**Brano da leggere:**
Per anni il re dei manettari (e dei diffamatori seriali) Marco Travaglio ha martellato in continuazione sulla “trattativa Stato-mafia” e sulla colpevolezza, tra gli altri, dell’ex ministro Calogero Mannino, implicato fino al collo, secondo Travaglio, nella trattativa con Cosa Nostra e colluso, o se non peggio associato, con la mafia.

Su questo teorema, che poi è stato lo stesso teorema portato avanti con ostinazione dalla Procura, Travaglio ci ha costruito sopra una buona fetta della sua carriera, ci ha scritto decine di articoli, ha messo in scena un recital teatrale e ha scritto anche dei libri tra cui E’ Stato la mafia”, leggendo il quale la colpevolezza dei presunti fautori della “trattativa”, tra cui Mannino, viene data per certa e scontata al punto che anche le sentenze finiscono per rappresentare solo un inutile orpello di fronte all’evidenza dei fatti.

La furia giustizialista di Travaglio nei confronti di Mannino non si è mai placata neppure di fronte alle sentenze di assoluzione che man mano si sono succedute sgretolando come un castello di sabbia (anzi si dovrebbe dire di melma) le infondate accuse.

Neppure la prima assoluzione lo aveva fermato tanto da scrivere: «la sentenza non sposta un monosillabo. A me interessano poco i reati e molto i fatti».

**Esercizio:** Per favore, riscrivi il tratto del brano su Travaglio e Mannino da "Su questo teorema, che" fino a "le infondate accuse.", cambiando "castello di sabbia" in "castello di carte".

**Dati estratti:**

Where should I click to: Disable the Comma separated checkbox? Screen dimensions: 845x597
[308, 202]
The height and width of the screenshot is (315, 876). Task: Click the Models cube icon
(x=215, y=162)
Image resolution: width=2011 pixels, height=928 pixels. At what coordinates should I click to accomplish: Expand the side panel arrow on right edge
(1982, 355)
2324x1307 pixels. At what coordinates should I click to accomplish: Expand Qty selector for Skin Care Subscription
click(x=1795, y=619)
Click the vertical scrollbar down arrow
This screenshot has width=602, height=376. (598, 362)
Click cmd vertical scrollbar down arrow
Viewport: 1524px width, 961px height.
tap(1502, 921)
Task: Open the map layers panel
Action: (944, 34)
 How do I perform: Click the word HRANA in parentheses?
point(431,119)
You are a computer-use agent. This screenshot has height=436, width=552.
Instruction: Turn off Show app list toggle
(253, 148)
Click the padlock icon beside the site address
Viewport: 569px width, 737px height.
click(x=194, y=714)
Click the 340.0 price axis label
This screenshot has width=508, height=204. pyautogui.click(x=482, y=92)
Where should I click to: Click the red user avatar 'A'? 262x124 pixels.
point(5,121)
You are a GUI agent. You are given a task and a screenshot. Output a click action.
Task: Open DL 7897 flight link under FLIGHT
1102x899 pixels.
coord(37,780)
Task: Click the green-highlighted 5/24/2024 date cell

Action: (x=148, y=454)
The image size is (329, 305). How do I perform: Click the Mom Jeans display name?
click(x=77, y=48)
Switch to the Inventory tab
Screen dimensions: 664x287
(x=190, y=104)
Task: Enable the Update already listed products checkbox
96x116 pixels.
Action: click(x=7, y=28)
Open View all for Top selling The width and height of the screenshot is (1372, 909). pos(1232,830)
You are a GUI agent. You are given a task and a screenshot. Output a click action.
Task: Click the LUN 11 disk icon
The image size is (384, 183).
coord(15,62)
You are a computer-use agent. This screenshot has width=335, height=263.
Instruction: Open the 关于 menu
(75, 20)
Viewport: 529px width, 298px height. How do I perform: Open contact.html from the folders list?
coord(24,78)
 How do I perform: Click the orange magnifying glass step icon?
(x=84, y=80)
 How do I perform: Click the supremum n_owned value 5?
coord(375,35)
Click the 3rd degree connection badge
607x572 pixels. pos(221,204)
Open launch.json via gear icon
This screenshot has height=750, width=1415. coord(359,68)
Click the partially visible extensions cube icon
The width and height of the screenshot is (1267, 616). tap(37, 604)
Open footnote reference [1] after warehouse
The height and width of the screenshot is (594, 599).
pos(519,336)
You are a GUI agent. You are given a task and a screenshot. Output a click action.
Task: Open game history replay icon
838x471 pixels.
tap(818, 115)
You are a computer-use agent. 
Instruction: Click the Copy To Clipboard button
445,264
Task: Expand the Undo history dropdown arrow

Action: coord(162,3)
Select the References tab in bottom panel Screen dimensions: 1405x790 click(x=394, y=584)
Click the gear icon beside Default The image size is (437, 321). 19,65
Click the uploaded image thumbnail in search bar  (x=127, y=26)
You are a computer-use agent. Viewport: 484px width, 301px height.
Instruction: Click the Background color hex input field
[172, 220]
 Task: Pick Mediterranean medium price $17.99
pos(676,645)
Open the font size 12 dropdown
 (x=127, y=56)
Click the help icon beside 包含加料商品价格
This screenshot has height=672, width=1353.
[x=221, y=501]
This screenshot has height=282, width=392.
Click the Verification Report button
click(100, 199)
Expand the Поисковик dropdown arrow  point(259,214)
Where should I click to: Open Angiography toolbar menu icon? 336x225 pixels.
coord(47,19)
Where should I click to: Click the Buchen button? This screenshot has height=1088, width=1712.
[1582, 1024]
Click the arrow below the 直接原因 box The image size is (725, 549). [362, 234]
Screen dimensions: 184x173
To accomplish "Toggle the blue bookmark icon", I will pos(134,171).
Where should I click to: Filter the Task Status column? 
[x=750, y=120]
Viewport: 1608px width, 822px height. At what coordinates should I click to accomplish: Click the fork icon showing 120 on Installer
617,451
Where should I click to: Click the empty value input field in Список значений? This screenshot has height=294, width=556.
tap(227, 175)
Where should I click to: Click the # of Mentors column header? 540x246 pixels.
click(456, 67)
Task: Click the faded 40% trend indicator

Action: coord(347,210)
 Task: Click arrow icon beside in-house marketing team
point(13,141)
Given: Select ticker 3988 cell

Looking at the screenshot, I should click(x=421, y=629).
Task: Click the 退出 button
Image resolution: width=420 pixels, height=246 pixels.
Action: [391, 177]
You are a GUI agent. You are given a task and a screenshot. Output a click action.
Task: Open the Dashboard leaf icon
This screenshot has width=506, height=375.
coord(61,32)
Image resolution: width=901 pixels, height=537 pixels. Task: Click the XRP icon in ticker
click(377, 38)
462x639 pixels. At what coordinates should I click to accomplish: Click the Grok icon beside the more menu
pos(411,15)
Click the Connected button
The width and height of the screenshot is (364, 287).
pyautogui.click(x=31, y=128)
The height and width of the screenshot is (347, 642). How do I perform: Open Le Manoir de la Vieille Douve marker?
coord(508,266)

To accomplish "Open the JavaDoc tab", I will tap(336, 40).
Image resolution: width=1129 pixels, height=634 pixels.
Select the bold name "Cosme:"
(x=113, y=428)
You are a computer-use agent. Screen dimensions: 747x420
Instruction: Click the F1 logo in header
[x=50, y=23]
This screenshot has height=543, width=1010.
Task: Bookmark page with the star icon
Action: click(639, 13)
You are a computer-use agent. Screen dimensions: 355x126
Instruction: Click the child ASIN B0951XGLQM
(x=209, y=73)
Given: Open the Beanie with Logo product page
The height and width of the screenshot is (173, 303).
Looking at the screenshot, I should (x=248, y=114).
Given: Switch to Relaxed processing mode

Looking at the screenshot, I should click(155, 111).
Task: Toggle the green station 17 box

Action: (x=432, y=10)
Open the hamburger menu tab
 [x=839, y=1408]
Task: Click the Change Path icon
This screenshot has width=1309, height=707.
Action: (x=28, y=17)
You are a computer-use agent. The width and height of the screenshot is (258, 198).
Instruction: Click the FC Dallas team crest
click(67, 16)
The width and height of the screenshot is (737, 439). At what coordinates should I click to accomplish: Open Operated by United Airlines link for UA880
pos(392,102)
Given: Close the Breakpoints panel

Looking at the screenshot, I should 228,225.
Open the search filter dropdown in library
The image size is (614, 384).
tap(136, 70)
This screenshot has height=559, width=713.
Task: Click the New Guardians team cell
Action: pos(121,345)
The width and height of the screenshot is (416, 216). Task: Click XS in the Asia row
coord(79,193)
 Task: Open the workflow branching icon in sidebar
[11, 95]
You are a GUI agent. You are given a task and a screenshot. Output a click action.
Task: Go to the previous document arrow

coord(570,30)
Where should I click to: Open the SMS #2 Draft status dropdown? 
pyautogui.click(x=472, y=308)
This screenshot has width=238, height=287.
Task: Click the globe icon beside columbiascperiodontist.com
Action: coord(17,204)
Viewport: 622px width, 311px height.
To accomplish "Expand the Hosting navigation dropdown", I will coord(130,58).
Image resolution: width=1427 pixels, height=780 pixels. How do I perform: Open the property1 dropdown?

**Risposta svolta:**
Su questo teorema, che poi è stato lo stesso teorema portato avanti con ostinazione dalla Procura, Travaglio ci ha costruito sopra una buona fetta della sua carriera, ci ha scritto decine di articoli, ha messo in scena un recital teatrale e ha scritto anche dei libri tra cui E’ Stato la mafia”, leggendo il quale la colpevolezza dei presunti fautori della “trattativa”, tra cui Mannino, viene data per certa e scontata al punto che anche le sentenze finiscono per rappresentare solo un inutile orpello di fronte all’evidenza dei fatti.

La furia giustizialista di Travaglio nei confronti di Mannino non si è mai placata neppure di fronte alle sentenze di assoluzione che man mano si sono succedute sgretolando come un castello di carte (anzi si dovrebbe dire di melma) le infondate accuse.